Dzięki wykładowi prof. Andrzeja Olejko z Uniwersytetu Rzeszowskiego, uczestnicy mogli nie tylko poznać biografię lokalnego bohatera, ale też odkryć w Binarowej zapomniane tradycje lotnicze. Spotkanie odbyło się w kościele parafialnym i pokazało, że nie tylko zabawa, ale i pamięć o przeszłości są ważną częścią lokalnej tożsamości.
Na pobliskiej łące tuż obok kościoła panowała zupełnie inna atmosfera — pełna radości, śmiechu i dziecięcego entuzjazmu. Warsztaty budowy latawców przyciągnęły najmłodszych, którzy z niecierpliwością oczekiwali na moment startu. W ruch poszły sznurki, patyczki, kolorowe folie i tkaniny.
Gdy przyszła pora na próby lotów, nie zabrakło emocji. Niektóre konstrukcje szybowały wysoko, inne ledwie unosiły się nad trawą, ale każdy z uczestników miał powód do dumy — wszystkie latawce wzbiły się w powietrze.
Nieco dalej, w strefie balonowej, wzrok przyciągały ogromne kopuły rozkładanych powoli balonów. Montaż kosza i napełnianie powłoki gorącym powietrzem oglądano z zachwytem. Loty na uwięzi cieszyły się niesłabnącą popularnością — kolejka pasażerów rosła z każdą minutą. Swoje pięć minut mieli też piloci szybowców, którzy nie tylko pozwalali zobaczyć maszynę z bliska, ale z pasją opowiadali o tajnikach latania bez silnika.
Na festynie nie mogło zabraknąć elementów, które dodają wydarzeniom lokalnego kolorytu. Gospodynie z Binarowej częstowały gości legendarną już kapustą i kiełbasą prosto z ogniska. Były też motoparalotnie, pokaz gołębi i lotniczy symulator. Dzięki temu każdy — niezależnie od wieku i zainteresowań — mógł znaleźć coś dla siebie.
Za organizacją Binarowa Air Show 2025 stała parafia pod wezwaniem św. Michała Archanioła, a przede wszystkim ks. Bogusław Jurczak, który z zaangażowaniem dopiął wszystko na ostatni guzik. Dzięki niemu i setkom zaangażowanych mieszkańców powstała impreza, która z powodzeniem łączyła edukację, rozrywkę i wspólnotowy duch. To nie był zwykły piknik — to była lekcja historii, inżynierii i przyjaźni z niebem.
Wśród licznych atrakcji i emocji związanych z pokazami, warto wspomnieć o kimś, kto uchwycił to wydarzenie z wyjątkowej perspektywy.
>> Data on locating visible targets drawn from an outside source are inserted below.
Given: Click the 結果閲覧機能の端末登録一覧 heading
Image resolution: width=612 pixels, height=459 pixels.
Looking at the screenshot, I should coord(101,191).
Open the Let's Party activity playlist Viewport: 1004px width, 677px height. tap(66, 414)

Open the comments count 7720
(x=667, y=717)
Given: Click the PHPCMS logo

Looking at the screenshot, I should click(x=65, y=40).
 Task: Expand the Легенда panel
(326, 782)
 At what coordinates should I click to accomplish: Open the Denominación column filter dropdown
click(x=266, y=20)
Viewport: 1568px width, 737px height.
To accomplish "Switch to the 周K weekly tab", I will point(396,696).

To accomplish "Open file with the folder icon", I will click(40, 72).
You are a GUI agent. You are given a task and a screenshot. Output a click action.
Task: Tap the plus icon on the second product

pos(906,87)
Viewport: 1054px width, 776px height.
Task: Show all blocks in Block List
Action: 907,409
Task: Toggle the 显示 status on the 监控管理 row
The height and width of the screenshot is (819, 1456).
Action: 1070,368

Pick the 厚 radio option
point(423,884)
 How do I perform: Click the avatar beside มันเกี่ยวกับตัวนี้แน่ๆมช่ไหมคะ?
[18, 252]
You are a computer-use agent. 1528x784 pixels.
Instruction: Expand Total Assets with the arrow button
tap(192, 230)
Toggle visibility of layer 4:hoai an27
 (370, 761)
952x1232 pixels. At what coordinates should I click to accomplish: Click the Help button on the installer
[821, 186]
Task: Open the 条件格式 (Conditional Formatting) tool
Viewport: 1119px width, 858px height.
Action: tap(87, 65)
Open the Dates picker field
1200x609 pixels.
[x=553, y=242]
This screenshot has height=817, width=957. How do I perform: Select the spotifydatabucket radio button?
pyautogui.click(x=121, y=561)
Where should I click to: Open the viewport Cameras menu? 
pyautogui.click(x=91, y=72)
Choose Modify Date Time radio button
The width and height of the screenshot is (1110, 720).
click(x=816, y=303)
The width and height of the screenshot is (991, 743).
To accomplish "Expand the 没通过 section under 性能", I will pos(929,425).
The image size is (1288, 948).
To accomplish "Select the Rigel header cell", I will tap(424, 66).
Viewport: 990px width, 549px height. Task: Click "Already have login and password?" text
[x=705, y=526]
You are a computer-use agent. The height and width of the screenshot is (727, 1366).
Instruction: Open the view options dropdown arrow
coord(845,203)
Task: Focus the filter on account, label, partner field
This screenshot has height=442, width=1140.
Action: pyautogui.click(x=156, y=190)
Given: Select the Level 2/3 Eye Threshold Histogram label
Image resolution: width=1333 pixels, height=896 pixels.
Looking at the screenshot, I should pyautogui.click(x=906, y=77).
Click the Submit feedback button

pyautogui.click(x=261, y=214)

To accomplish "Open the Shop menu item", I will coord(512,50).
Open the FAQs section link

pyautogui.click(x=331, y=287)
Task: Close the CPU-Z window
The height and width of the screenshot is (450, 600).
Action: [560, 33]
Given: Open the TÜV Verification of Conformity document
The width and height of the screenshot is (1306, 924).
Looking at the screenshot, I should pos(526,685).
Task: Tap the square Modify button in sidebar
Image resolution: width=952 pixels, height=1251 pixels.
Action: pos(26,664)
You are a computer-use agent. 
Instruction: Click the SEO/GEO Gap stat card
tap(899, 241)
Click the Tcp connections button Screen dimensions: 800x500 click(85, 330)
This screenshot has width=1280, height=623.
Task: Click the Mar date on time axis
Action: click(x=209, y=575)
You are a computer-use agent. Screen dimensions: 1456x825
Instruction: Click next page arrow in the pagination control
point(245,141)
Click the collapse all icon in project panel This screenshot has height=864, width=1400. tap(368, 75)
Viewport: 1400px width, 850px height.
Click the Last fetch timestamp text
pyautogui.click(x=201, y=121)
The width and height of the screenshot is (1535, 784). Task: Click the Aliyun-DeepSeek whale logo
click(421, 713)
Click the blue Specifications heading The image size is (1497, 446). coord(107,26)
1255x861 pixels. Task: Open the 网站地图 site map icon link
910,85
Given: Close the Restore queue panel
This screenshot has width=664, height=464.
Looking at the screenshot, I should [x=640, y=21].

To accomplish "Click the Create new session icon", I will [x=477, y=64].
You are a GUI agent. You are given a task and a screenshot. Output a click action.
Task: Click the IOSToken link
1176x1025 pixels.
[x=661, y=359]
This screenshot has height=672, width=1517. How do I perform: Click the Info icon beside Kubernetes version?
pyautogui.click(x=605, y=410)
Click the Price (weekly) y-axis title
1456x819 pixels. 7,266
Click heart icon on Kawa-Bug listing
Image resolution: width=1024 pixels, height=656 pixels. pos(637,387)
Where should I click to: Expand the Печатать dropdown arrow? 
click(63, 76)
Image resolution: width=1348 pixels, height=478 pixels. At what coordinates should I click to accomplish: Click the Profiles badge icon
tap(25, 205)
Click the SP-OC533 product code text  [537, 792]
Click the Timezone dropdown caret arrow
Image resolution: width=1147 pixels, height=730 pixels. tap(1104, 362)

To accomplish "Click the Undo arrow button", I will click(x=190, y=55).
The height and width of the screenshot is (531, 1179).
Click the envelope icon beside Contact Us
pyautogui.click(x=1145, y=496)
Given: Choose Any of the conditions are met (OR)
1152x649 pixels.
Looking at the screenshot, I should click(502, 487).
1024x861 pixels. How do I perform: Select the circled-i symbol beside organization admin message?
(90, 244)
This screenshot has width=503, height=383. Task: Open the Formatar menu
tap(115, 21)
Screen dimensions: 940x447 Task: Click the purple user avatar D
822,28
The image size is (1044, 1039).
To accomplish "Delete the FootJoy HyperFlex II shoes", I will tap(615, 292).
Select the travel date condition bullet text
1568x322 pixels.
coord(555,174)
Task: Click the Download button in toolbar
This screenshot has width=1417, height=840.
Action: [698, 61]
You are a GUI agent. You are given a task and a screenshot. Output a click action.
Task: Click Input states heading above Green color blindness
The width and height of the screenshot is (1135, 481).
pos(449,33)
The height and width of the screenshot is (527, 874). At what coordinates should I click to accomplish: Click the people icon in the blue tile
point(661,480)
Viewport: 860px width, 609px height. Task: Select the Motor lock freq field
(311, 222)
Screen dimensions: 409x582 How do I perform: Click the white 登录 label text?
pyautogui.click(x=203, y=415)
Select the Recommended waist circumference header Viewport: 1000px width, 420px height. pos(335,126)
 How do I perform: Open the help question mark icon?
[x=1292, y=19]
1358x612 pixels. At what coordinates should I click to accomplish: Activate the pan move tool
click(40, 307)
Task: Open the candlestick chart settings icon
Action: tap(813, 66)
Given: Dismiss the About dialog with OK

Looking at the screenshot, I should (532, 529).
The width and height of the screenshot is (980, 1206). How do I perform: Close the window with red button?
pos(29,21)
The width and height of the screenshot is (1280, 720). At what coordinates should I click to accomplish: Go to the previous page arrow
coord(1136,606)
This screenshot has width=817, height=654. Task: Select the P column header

Całe Binarowa Air Show 2025 zostało udokumentowane przez Piotra Szczerbę — zaprzyjaźnionego z nami motoparalotniarza, który unosił się nad terenem imprezy, fotografując wydarzenie i z ziemi, i z powietrza.
Jego zdjęcia to prawdziwa uczta dla oka. Na pierwszym planie wielu ujęć pojawia się majestatyczny balon, który jak magnes przyciągał wzrok uczestników i z którym wiązała się jedna z największych atrakcji – możliwość krótkiego, ale zapierającego dech w piersiach lotu w wiklinowym koszu.